A short Put is an undefined risk option strategy in which an OTM (out of the money) Put option is sold, resulting in premium received. The max gain is the premium; the max loss cannot be determined which is why this is called an undefined risk trade. A one lot short Put consists of 1 option.

A short Put Ratio is an undefined risk option strategy composed of the following: an OTM long Put and two further OTM short Puts, both within the same option chain. The max gain is the premium received; the max loss cannot be determined which is why this is called an undefined risk trade. A one lot short Put Ratio consists of 3 options (1 long, 2 short options).

To determine if high IV Rank is a reliable indicator for initiating a bullish strategy, Tasty Trade recently tested the following ETFs over an unspecified period of time (probably 5 years): IWM, FXY, DIA, and EWW.

The test criteria was as follows: all trades entered at the beginning of the month if the IV Rank exceeded 50 percent using a Monthly option chain with close to 45 DTE (days till expiration); all positions were held to expiration; a short Put and short Put Ratio position was entered with the short strikes at 69% OTM each (approximately 0.5 standard deviation), and at 84% OTM each (approximately 1 standard deviation), for a total of four positions.

The results: in all cases, the short Put had a higher P&L than the corresponding short Put Ratio spread (except for DIA at 84% which were nearly the same); in all cases, the P&L for the higher risk 69% OTM positions exceeded the 84% OTM positions; and in all cases, the 84% OTM positions either exceeded or matched the percent winners of the 69% OTM positions.

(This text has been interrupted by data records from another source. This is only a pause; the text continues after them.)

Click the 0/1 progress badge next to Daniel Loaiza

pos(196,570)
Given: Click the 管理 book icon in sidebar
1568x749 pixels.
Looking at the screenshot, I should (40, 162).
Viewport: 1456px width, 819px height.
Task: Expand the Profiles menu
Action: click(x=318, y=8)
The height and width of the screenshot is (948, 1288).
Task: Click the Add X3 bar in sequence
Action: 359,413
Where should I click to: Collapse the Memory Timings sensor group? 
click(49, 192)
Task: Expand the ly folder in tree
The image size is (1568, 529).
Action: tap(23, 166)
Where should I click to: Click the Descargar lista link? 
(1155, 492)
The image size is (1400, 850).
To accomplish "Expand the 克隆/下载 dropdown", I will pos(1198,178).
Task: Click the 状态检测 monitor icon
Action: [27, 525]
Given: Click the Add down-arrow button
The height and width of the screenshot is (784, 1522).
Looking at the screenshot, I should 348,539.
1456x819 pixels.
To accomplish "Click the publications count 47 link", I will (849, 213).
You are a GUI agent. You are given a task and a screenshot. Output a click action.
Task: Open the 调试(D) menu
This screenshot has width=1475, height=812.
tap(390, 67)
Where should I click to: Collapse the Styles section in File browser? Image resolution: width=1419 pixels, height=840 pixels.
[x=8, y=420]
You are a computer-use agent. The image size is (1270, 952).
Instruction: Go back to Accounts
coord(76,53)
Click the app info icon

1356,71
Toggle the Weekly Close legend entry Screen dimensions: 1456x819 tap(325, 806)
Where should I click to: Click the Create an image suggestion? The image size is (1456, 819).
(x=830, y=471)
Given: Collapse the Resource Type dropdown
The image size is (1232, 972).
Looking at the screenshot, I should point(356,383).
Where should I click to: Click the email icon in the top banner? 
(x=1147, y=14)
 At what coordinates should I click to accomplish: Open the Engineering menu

In conclusion, the simpler strategy of the short Put is preferred over the more complex strategy of the short Put Ratio spread, since the P&L was higher and the commissions lower. It is interesting to note that the more aggressive 69% OTM positions had matched the percent winners on two of the four ETFs (DIA and EWW) and was close on FXY; probably due to the average IV Rank being greater than 60%. What is missing from this test is the maximum drawdown of each position, which would more clearly reflect the risk.